Aber eben die Behandlungspflege, die die AOK auch finanzieren würde, reiche im Fall des Dreijährigen nicht aus, betont seine Mutter und der behandelnde Arzt des Jungen bestätige das. „Es reicht nicht, wenn eine Pflegerin zweimal kommt, seinen Blutzucker misst, Insulin spritzt und dann wieder geht“, beteuert sie. Der Blutzuckerspiegel des kleinen Jungen sei sehr schwankend, deshalb müsse er ständig beobachtet werden, um eventuelle Schwankungen schnell zu erkennen. „Und das kann Vlad noch nicht allein, dafür ist er viel zu klein und auch von einer Erzieherin, die noch für viele andere Kinder die Verantwortung trägt, kann man das nicht erwarten“, sagt Irina Lakstankin.

● **ZU LÖSENDE AUFGABE**
Entnehmen Sie dem Textauszug wörtlich die Stelle, die mit „Aber eben die“ beginnt und mit „sagt Irina Lakstankin.“ endet. Die Daten werden hierfür nicht benötigt.

● **AUSZUG DATENSATZ**
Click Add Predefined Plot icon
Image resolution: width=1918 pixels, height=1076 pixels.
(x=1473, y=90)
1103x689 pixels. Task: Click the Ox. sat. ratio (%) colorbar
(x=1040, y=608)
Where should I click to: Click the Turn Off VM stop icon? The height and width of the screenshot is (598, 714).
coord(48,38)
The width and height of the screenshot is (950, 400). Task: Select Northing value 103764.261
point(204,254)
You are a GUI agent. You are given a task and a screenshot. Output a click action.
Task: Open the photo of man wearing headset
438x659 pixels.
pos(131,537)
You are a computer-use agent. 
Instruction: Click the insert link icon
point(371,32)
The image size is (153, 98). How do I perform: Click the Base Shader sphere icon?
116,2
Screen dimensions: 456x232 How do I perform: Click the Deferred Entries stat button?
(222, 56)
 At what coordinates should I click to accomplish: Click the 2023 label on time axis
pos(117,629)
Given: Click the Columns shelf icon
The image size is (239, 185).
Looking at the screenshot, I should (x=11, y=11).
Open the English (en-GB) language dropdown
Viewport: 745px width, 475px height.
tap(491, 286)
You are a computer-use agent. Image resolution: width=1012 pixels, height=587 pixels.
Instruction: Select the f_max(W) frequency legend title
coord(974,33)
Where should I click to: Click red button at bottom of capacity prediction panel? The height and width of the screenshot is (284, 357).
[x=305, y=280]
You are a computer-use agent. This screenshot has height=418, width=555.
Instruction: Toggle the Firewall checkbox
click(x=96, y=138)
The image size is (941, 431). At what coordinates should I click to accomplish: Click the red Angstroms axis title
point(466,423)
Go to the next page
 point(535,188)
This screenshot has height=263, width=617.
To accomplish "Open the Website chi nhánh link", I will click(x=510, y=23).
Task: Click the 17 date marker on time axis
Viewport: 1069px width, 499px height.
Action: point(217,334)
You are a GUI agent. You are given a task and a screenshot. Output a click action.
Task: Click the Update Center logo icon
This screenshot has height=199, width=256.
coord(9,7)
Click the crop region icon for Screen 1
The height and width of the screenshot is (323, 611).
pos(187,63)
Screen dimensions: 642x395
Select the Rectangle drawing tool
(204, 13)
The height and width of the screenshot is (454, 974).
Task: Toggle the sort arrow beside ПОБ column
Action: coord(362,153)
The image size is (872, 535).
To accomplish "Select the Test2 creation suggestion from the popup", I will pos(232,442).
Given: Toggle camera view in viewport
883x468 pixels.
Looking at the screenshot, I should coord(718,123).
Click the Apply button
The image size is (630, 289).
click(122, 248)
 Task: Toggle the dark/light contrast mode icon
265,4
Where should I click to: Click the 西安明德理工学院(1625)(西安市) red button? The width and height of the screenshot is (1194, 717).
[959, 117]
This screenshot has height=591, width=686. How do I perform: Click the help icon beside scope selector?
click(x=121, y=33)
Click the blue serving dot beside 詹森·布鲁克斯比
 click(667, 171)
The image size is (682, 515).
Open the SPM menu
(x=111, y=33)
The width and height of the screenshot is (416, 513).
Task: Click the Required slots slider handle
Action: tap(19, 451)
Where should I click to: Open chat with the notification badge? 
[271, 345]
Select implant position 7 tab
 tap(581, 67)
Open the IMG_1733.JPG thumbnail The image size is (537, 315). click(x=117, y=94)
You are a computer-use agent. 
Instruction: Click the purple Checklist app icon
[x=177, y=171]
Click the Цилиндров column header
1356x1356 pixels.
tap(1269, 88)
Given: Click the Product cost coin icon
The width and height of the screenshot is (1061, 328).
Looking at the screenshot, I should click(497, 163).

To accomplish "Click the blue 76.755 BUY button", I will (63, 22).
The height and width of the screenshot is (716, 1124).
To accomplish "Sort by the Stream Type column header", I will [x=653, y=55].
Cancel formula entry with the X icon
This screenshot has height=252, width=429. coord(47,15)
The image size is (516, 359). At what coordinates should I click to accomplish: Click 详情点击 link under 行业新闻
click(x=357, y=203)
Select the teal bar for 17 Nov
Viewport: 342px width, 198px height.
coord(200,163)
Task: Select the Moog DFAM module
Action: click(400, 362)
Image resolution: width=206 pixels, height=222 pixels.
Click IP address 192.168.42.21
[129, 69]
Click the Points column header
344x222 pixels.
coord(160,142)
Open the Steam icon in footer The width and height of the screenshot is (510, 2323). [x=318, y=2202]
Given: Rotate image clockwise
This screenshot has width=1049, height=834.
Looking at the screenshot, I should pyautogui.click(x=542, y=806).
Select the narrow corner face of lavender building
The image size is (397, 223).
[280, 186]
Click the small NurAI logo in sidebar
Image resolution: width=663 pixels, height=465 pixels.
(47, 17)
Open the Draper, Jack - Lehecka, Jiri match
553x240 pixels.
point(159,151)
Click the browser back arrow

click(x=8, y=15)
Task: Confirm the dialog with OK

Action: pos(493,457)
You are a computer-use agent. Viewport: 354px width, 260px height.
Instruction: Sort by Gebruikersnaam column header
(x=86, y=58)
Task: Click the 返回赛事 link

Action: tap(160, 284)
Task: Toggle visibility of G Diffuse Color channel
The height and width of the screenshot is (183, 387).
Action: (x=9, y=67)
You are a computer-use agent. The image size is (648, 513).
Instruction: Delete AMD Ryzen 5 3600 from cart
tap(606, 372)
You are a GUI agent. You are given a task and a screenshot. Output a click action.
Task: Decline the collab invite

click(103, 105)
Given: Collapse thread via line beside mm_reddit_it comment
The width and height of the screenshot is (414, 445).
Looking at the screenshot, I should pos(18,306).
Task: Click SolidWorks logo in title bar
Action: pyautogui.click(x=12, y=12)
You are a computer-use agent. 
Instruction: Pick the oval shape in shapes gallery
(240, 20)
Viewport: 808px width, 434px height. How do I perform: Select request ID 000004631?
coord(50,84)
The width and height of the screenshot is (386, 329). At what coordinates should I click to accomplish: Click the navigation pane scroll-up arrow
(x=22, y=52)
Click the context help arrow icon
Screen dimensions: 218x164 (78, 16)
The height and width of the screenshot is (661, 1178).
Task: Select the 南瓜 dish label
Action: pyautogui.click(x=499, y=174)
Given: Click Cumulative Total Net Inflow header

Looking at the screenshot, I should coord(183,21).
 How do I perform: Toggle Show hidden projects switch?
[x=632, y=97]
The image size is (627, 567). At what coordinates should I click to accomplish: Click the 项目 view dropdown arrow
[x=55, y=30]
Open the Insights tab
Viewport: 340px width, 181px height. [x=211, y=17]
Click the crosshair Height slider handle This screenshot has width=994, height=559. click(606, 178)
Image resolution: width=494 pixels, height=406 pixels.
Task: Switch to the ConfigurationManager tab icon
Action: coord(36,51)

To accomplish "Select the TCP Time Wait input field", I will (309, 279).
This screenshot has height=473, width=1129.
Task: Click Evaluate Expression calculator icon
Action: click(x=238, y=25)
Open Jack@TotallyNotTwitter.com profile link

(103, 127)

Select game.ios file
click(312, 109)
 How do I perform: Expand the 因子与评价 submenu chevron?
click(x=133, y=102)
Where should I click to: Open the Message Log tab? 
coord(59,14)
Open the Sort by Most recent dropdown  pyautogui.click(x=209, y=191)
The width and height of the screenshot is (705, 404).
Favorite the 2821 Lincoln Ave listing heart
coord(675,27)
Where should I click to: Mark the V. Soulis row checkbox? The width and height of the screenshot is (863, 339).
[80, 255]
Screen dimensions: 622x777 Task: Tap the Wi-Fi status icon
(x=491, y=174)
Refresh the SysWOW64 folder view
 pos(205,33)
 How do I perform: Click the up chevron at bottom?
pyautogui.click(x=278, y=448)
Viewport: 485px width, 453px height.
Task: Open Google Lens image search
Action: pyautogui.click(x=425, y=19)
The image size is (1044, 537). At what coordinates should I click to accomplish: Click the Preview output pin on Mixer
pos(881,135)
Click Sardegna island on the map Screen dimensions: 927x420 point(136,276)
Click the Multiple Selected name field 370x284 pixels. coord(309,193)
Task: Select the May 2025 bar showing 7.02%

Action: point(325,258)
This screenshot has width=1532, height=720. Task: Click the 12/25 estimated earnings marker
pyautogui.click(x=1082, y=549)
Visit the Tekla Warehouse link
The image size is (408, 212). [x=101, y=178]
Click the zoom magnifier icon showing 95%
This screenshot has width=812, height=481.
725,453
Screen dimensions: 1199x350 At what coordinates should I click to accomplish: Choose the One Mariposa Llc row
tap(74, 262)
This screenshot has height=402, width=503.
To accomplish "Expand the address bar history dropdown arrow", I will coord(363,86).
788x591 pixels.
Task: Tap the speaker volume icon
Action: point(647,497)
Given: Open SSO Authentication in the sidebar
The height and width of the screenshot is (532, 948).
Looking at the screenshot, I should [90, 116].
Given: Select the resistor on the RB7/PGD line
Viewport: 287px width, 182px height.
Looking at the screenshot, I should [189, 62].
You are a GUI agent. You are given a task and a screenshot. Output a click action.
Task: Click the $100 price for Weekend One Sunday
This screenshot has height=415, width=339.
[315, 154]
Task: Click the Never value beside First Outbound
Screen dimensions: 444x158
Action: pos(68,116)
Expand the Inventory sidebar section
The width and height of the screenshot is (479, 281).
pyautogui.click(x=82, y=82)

● **NACHSTEHENDES ERGEBNIS**
Aber eben die Behandlungspflege, die die AOK auch finanzieren würde, reiche im Fall des Dreijährigen nicht aus, betont seine Mutter und der behandelnde Arzt des Jungen bestätige das. „Es reicht nicht, wenn eine Pflegerin zweimal kommt, seinen Blutzucker misst, Insulin spritzt und dann wieder geht“, beteuert sie. Der Blutzuckerspiegel des kleinen Jungen sei sehr schwankend, deshalb müsse er ständig beobachtet werden, um eventuelle Schwankungen schnell zu erkennen. „Und das kann Vlad noch nicht allein, dafür ist er viel zu klein und auch von einer Erzieherin, die noch für viele andere Kinder die Verantwortung trägt, kann man das nicht erwarten“, sagt Irina Lakstankin.